Économie
À la veille d’un exercice budgétaire inédit, l’Assemblée se prépare à un bras de fer politique
Les parlementaires s’apprêtent à examiner le projet de loi de finances dans un contexte institutionnel exceptionnel, où l’exécutif ne dispose plus des outils habituels pour imposer ses vues.
La discussion budgétaire s’annonce particulièrement tendue cette année, dans un paysage parlementaire fragmenté. Pour la première fois sous la Ve République, le gouvernement ne peut recourir au dispositif constitutionnel lui permettant d’adopter le budget sans vote. Cette situation ouvre la voie à des négociations approfondies, mais aussi à des risques de blocage.
Près de 1 800 amendements ont d’ores et déjà été déposés en commission, où débuteront les échanges sur la première partie du texte, consacrée aux recettes de l’État. Le véritable test interviendra cependant lors de l’examen en séance plénière, où les députés repartiront du texte initial du gouvernement. Chaque formation politique entend marquer des points, tout en s’engageant à respecter les délais constitutionnels.
La gauche souhaite notamment revenir sur le gel de certaines prestations sociales et rétablir un impôt sur les grandes fortunes. Les Républicains, de leur côté, défendent une réduction des dépenses publiques et s’opposent à toute augmentation fiscale. Le Rassemblement national pourrait quant à lui proposer la suppression de l’aide médicale d’État, une mesure inacceptable pour la gauche.

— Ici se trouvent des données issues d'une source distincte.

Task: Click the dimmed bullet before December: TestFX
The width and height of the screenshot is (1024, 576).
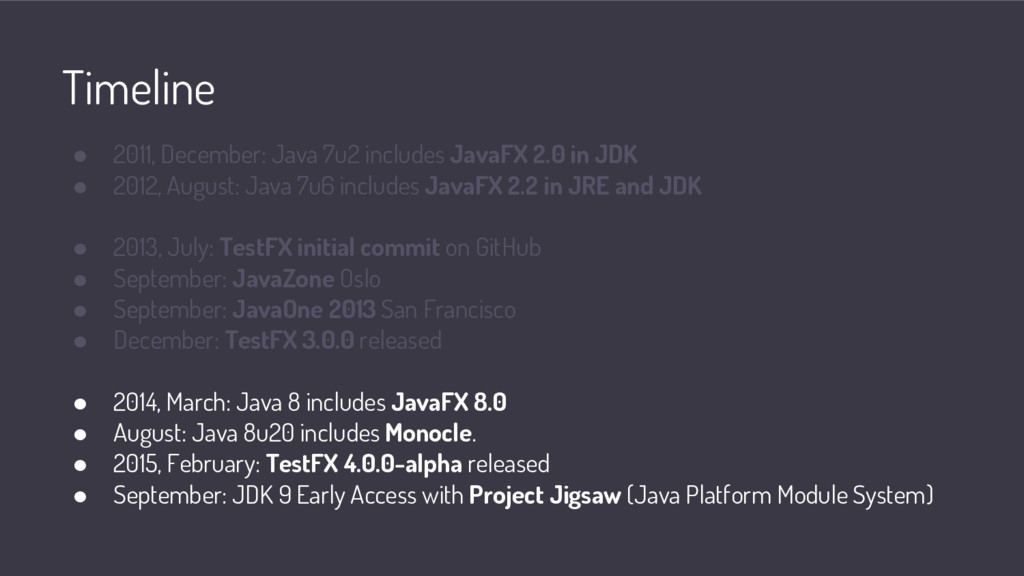Action: click(x=80, y=342)
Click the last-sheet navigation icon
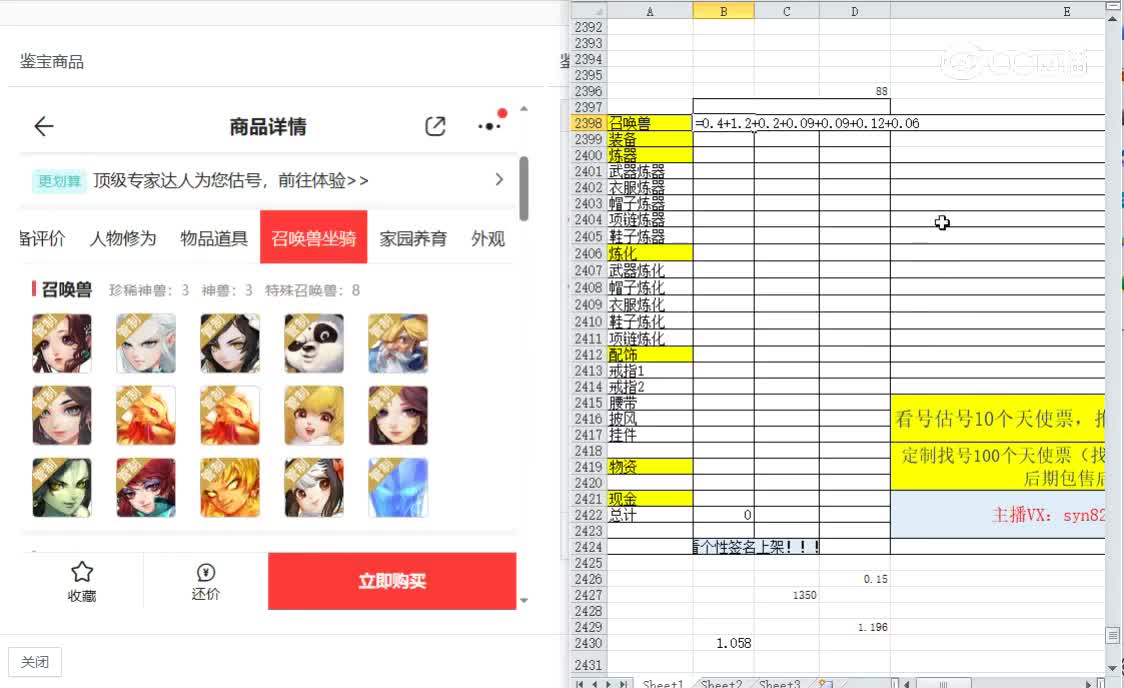 624,684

Face à ces positions contrastées, l’exécutif appelle à la responsabilité. Plusieurs ministres ont souligné les conséquences d’une absence de budget, qui paralyserait l’action publique et aggraverait la défiance des citoyens. La situation financière de la France, récemment dégradée par une agence de notation, ajoute à l’urgence d’un accord.
La suspension de la réforme des retraites, intégrée dans un amendement au projet de loi de financement de la Sécurité sociale, constitue un autre enjeu sensible. Certains parlementaires redoutent que cette formulation n’offre une échappatoire au gouvernement en cas de blocage. L’exécutif se défend de toute manœuvre et affirme privilégier le débat démocratique.
Dans ce contexte, la recherche d’un compromis apparaît à la fois nécessaire et incertaine. Les prochains jours révéleront si les forces politiques saront concilier leurs divergences avec l’impératif de doter le pays d’une loi de finances avant la fin de l’année.